▶ **EXERCISE PASSAGE**
By Thomas Goldsmith

The young woman knew she needed help, she said, after she bit her husband’s thumb to the bone, then jumped out of a car traveling 45 miles per hour.

Melissa Leonard, 21, of Lincoln County, admitted herself in late January to Cleveland Crisis and Recovery Center, a 16-bed behavioral-health urgent care center where she’d gotten help before. Located a few blocks off the square in Shelby, the Cleveland County center maintains a commitment to starting physical and mental health workups of clients within 30 minutes of their arrival and completing assessments within two hours and 15 minutes.

Shows young Caucasian women with braided hair, tattoos on her arms, wearing hospital clothes, facing the camera
Melissa Leonard, 21, of Lincoln County, found help at the Cleveland County Crisis
and Recovery Center in Shelby. Photo credit: Thomas Goldsmith

The center recently won a state award for its treatment of clients and its efforts to solve one of North Carolina hospitals’ most vexing problems. That’s the pileup of thousands of people in emergency departments statewide — for hours or even days — when they need mental health treatment.

People in Shelby can avoid that – this center is open 24 hours a day, 365 days a year.

▶ **DATA TO EXAMINE**
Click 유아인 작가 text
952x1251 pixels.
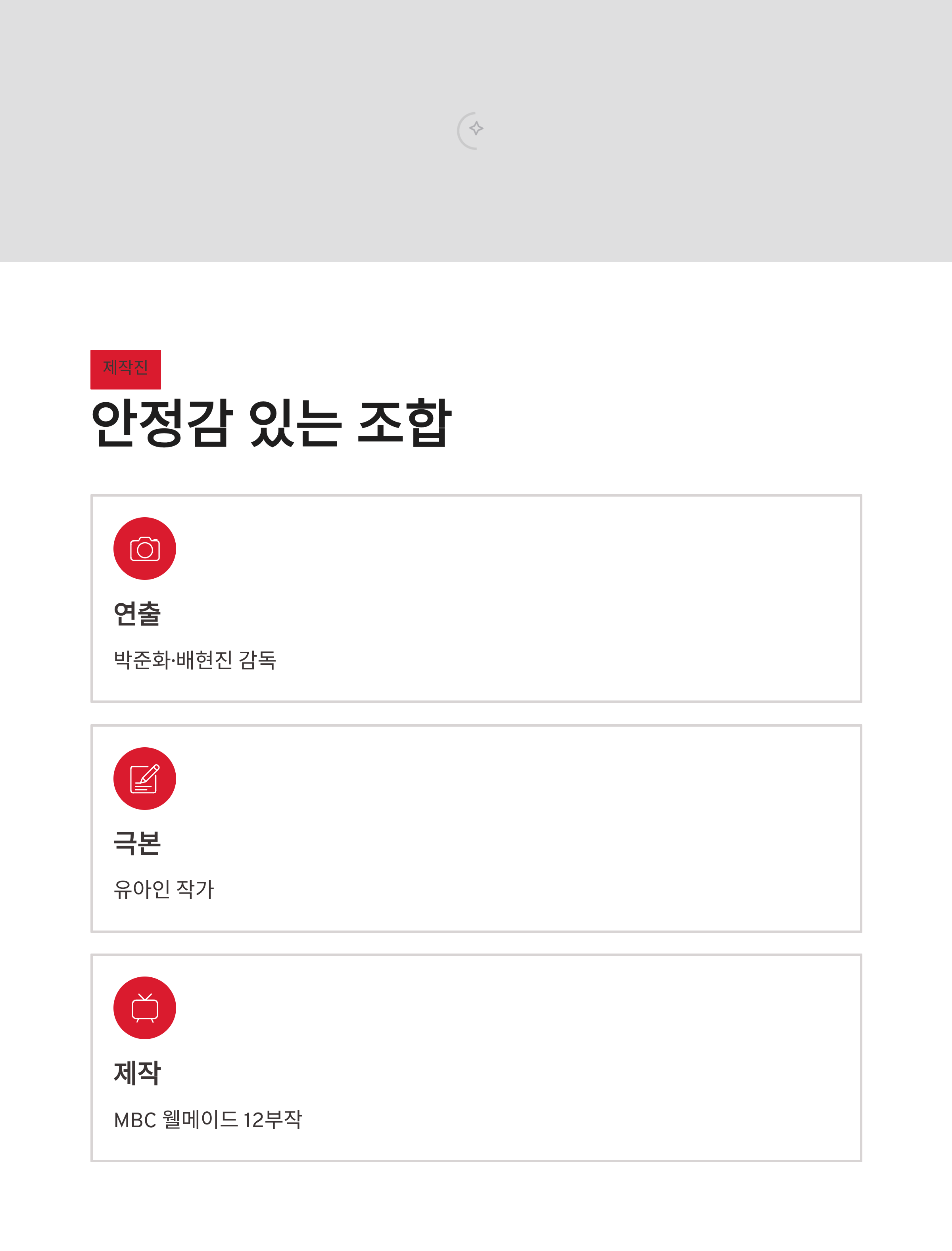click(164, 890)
* * *
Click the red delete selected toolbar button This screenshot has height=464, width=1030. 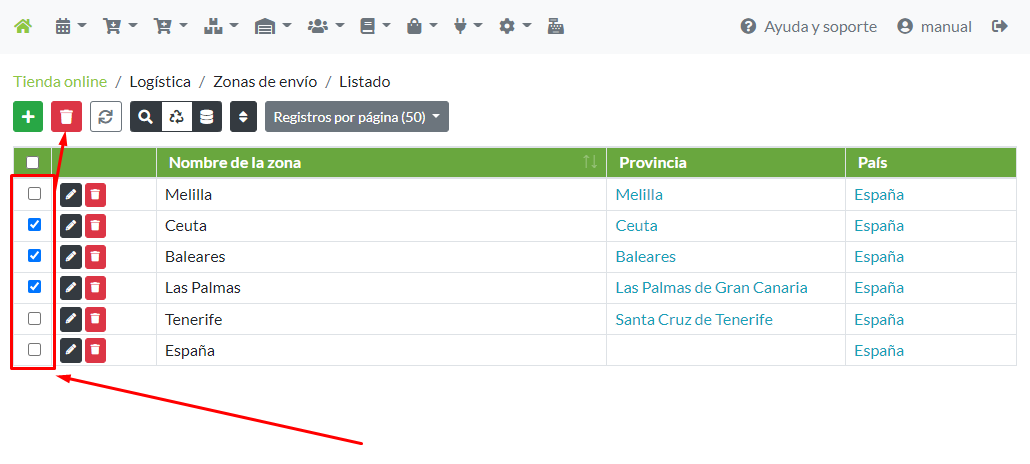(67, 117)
--
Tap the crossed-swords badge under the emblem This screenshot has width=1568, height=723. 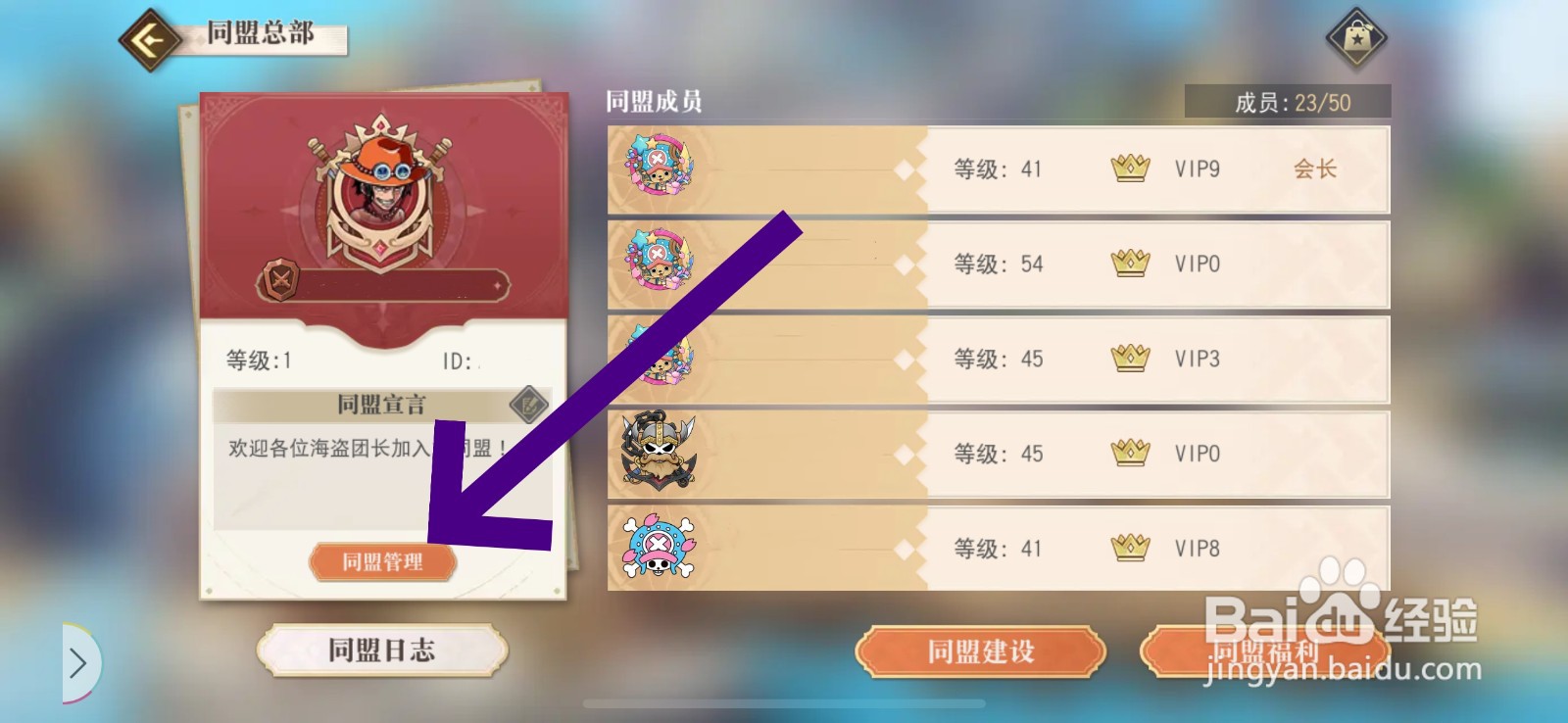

▶ **EXERCISE TASKS**
**a.** In the article about the Shelby crisis center, how many beds does the Cleveland Crisis and Recovery Center have?
**b.** Write the next part of the article about the Shelby crisis center, picking up right after its last sentence.
Nothing in the entries is needed here.

▶ **SET OF ANSWERS**
**a.** It has 16 beds.

**b.**
Leonard, a married mother of one, spoke willingly about her difficult life experiences. She said she had experienced sexual abuse as a child and had recently abused prescription opioids. She listed diagnoses for herself including depression, paranoia, obsessive-compulsive disorder and bipolar disorder.

During this admission, Leonard said she would have lost control had she faced a wait of six or eight hours before receiving treatment or transfer in a regular hospital emergency department.

However, during the 2016 fiscal year, the average wait time in a North Carolina ED was at 119 hours, a number that’s scarcely changed over the past few years.

“If I had had to have waited, I probably would have flipped out,” she said in a staffer’s office at the crisis center. “I start cussing, hitting people, throwing things.

“I’ve come a long way since I came in here.”

Partners in care

Opened in July 2011, Cleveland Crisis and Recovery Center exists through the collaboration among a mental health provider, Partners Behavioral Health Management; a hospital, Carolinas Medical Center, Cleveland; law enforcement, the City of Shelby Police Department; and a behavioral health company, Phoenix Counseling Center.

Photo shows an barren room with simple bed and plastic chair.
A room is made available for prompt assessments at the Cleveland Crisis and Recovery
Center in Shelby. Photo credit: Thomas Goldsmith

“We’ve really seen a dramatic reduction in people going to the emergency department for primary behavioral health care,” said Barbara Hallisey, associate clinical services director for Partners Behavioral Health Management, the LME-MCO serving eight North Carolina counties in the western Piedmont.

Talk and medication therapy during a weeklong stay at the Cleveland center had put her on the road to recovery, she said, but she will continue with therapy and undergo regular drug counseling after discharge.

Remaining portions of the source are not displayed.